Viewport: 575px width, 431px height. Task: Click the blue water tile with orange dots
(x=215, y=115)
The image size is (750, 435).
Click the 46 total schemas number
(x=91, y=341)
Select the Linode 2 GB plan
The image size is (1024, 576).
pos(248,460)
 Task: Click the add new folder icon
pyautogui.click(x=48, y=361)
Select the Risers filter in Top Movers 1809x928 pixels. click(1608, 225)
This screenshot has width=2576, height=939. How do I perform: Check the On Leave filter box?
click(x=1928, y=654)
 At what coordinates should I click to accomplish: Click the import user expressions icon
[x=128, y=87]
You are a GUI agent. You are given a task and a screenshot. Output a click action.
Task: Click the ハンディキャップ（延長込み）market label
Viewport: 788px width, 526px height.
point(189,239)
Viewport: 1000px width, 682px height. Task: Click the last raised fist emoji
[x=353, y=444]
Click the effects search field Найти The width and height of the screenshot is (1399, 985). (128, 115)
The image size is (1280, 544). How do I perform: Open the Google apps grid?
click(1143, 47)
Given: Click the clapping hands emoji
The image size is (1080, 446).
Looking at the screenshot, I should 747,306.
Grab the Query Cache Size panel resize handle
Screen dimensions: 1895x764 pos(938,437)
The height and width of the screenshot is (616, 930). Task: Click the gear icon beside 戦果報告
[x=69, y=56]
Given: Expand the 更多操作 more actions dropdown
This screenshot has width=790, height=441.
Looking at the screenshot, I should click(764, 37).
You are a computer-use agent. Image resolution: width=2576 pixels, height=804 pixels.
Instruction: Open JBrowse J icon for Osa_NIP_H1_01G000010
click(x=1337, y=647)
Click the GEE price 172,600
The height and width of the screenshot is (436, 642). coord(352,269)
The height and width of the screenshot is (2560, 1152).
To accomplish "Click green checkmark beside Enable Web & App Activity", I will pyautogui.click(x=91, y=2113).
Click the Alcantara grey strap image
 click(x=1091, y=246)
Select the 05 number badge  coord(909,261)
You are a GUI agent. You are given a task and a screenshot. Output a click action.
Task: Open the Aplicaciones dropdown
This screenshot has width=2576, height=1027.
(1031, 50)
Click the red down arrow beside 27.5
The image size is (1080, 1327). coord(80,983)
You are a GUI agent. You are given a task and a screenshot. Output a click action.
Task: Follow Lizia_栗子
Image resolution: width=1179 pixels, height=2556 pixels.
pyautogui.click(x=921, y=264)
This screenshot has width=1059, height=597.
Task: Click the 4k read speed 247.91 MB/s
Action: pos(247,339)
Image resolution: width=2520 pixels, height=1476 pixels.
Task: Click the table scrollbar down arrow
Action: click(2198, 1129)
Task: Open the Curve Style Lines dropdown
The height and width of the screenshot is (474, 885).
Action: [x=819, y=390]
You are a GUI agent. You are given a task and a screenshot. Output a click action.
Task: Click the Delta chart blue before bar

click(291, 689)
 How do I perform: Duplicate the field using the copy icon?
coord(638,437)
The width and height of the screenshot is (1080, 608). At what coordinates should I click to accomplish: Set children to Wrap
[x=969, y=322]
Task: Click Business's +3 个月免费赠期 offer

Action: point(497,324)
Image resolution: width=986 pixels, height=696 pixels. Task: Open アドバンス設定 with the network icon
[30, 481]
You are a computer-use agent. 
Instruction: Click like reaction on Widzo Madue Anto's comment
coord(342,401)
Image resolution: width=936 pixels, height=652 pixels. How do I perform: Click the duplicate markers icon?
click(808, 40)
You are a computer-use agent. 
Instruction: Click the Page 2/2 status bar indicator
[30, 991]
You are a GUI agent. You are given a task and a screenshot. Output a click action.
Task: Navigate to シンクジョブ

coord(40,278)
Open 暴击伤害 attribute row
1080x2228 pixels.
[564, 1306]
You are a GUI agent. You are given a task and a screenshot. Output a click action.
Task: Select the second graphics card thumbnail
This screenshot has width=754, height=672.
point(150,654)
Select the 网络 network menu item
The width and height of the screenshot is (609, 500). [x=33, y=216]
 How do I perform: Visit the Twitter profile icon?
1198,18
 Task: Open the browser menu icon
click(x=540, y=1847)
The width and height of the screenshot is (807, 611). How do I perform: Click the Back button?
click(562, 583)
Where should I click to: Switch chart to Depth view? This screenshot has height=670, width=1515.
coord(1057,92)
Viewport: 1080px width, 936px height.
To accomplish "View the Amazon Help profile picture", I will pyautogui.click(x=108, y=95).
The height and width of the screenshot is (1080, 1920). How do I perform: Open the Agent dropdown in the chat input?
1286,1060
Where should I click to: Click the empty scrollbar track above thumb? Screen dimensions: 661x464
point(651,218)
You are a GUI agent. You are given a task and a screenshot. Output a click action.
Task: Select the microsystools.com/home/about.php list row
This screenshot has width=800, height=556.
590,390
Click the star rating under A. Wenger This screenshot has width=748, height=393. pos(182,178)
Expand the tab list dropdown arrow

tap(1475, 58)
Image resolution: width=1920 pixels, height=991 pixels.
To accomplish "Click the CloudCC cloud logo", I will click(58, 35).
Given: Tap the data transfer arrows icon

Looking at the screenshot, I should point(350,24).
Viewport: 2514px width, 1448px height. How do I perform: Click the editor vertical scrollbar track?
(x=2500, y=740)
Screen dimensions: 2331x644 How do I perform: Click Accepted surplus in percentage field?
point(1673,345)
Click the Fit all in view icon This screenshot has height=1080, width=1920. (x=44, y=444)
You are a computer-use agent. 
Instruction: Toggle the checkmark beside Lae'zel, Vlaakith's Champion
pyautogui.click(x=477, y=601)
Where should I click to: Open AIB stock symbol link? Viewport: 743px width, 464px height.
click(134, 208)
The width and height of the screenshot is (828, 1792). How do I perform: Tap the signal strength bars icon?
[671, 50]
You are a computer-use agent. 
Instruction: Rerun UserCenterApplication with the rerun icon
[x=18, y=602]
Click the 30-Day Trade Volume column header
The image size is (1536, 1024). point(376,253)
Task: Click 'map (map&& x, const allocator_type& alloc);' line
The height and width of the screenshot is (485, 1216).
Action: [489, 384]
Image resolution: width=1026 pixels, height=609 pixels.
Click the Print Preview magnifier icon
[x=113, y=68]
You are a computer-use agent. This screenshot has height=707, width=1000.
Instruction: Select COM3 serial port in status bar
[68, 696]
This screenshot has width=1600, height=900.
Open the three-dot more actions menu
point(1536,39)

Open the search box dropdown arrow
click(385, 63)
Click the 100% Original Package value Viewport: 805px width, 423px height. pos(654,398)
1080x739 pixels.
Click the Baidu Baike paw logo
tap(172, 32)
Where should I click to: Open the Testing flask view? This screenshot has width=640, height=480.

+---+

### [Directions for this task]
Reproduce every line above word for word, with nothing added, dropped, or changed.

### [Correct answer]
Viewport: 575px width, 431px height. Task: Click the blue water tile with orange dots
(x=215, y=115)
The image size is (750, 435).
Click the 46 total schemas number
(x=91, y=341)
Select the Linode 2 GB plan
The image size is (1024, 576).
pos(248,460)
 Task: Click the add new folder icon
pyautogui.click(x=48, y=361)
Select the Risers filter in Top Movers 1809x928 pixels. click(1608, 225)
This screenshot has width=2576, height=939. How do I perform: Check the On Leave filter box?
click(x=1928, y=654)
 At what coordinates should I click to accomplish: Click the import user expressions icon
[x=128, y=87]
You are a GUI agent. You are given a task and a screenshot. Output a click action.
Task: Click the ハンディキャップ（延長込み）market label
Viewport: 788px width, 526px height.
point(189,239)
Viewport: 1000px width, 682px height. Task: Click the last raised fist emoji
[x=353, y=444]
Click the effects search field Найти The width and height of the screenshot is (1399, 985). (128, 115)
The image size is (1280, 544). How do I perform: Open the Google apps grid?
click(1143, 47)
Given: Click the clapping hands emoji
The image size is (1080, 446).
Looking at the screenshot, I should 747,306.
Grab the Query Cache Size panel resize handle
Screen dimensions: 1895x764 pos(938,437)
The height and width of the screenshot is (616, 930). Task: Click the gear icon beside 戦果報告
[x=69, y=56]
Given: Expand the 更多操作 more actions dropdown
This screenshot has width=790, height=441.
Looking at the screenshot, I should click(764, 37).
You are a computer-use agent. Image resolution: width=2576 pixels, height=804 pixels.
Instruction: Open JBrowse J icon for Osa_NIP_H1_01G000010
click(x=1337, y=647)
Click the GEE price 172,600
The height and width of the screenshot is (436, 642). coord(352,269)
The height and width of the screenshot is (2560, 1152).
To accomplish "Click green checkmark beside Enable Web & App Activity", I will pyautogui.click(x=91, y=2113).
Click the Alcantara grey strap image
 click(x=1091, y=246)
Select the 05 number badge  coord(909,261)
You are a GUI agent. You are given a task and a screenshot. Output a click action.
Task: Open the Aplicaciones dropdown
This screenshot has width=2576, height=1027.
(1031, 50)
Click the red down arrow beside 27.5
The image size is (1080, 1327). coord(80,983)
You are a GUI agent. You are given a task and a screenshot. Output a click action.
Task: Follow Lizia_栗子
Image resolution: width=1179 pixels, height=2556 pixels.
pyautogui.click(x=921, y=264)
This screenshot has width=1059, height=597.
Task: Click the 4k read speed 247.91 MB/s
Action: pos(247,339)
Image resolution: width=2520 pixels, height=1476 pixels.
Task: Click the table scrollbar down arrow
Action: click(2198, 1129)
Task: Open the Curve Style Lines dropdown
The height and width of the screenshot is (474, 885).
Action: [x=819, y=390]
You are a GUI agent. You are given a task and a screenshot. Output a click action.
Task: Click the Delta chart blue before bar

click(291, 689)
 How do I perform: Duplicate the field using the copy icon?
coord(638,437)
The width and height of the screenshot is (1080, 608). At what coordinates should I click to accomplish: Set children to Wrap
[x=969, y=322]
Task: Click Business's +3 个月免费赠期 offer

Action: point(497,324)
Image resolution: width=986 pixels, height=696 pixels. Task: Open アドバンス設定 with the network icon
[30, 481]
You are a computer-use agent. 
Instruction: Click like reaction on Widzo Madue Anto's comment
coord(342,401)
Image resolution: width=936 pixels, height=652 pixels. How do I perform: Click the duplicate markers icon?
click(808, 40)
You are a computer-use agent. 
Instruction: Click the Page 2/2 status bar indicator
[30, 991]
You are a GUI agent. You are given a task and a screenshot. Output a click action.
Task: Navigate to シンクジョブ

coord(40,278)
Open 暴击伤害 attribute row
1080x2228 pixels.
[564, 1306]
You are a GUI agent. You are given a task and a screenshot. Output a click action.
Task: Select the second graphics card thumbnail
This screenshot has width=754, height=672.
point(150,654)
Select the 网络 network menu item
The width and height of the screenshot is (609, 500). [x=33, y=216]
 How do I perform: Visit the Twitter profile icon?
1198,18
 Task: Open the browser menu icon
click(x=540, y=1847)
The width and height of the screenshot is (807, 611). How do I perform: Click the Back button?
click(562, 583)
Where should I click to: Switch chart to Depth view? This screenshot has height=670, width=1515.
coord(1057,92)
Viewport: 1080px width, 936px height.
To accomplish "View the Amazon Help profile picture", I will pyautogui.click(x=108, y=95).
The height and width of the screenshot is (1080, 1920). How do I perform: Open the Agent dropdown in the chat input?
1286,1060
Where should I click to: Click the empty scrollbar track above thumb? Screen dimensions: 661x464
point(651,218)
You are a GUI agent. You are given a task and a screenshot. Output a click action.
Task: Select the microsystools.com/home/about.php list row
This screenshot has width=800, height=556.
590,390
Click the star rating under A. Wenger This screenshot has width=748, height=393. pos(182,178)
Expand the tab list dropdown arrow

tap(1475, 58)
Image resolution: width=1920 pixels, height=991 pixels.
To accomplish "Click the CloudCC cloud logo", I will click(58, 35).
Given: Tap the data transfer arrows icon

Looking at the screenshot, I should point(350,24).
Viewport: 2514px width, 1448px height. How do I perform: Click the editor vertical scrollbar track?
(x=2500, y=740)
Screen dimensions: 2331x644 How do I perform: Click Accepted surplus in percentage field?
point(1673,345)
Click the Fit all in view icon This screenshot has height=1080, width=1920. (x=44, y=444)
You are a computer-use agent. 
Instruction: Toggle the checkmark beside Lae'zel, Vlaakith's Champion
pyautogui.click(x=477, y=601)
Where should I click to: Open AIB stock symbol link? Viewport: 743px width, 464px height.
click(134, 208)
The width and height of the screenshot is (828, 1792). How do I perform: Tap the signal strength bars icon?
[671, 50]
You are a computer-use agent. 
Instruction: Rerun UserCenterApplication with the rerun icon
[x=18, y=602]
Click the 30-Day Trade Volume column header
The image size is (1536, 1024). point(376,253)
Task: Click 'map (map&& x, const allocator_type& alloc);' line
The height and width of the screenshot is (485, 1216).
Action: [489, 384]
Image resolution: width=1026 pixels, height=609 pixels.
Click the Print Preview magnifier icon
[x=113, y=68]
You are a computer-use agent. This screenshot has height=707, width=1000.
Instruction: Select COM3 serial port in status bar
[68, 696]
This screenshot has width=1600, height=900.
Open the three-dot more actions menu
point(1536,39)

Open the search box dropdown arrow
click(385, 63)
Click the 100% Original Package value Viewport: 805px width, 423px height. pos(654,398)
1080x739 pixels.
Click the Baidu Baike paw logo
tap(172, 32)
Where should I click to: Open the Testing flask view? This screenshot has width=640, height=480.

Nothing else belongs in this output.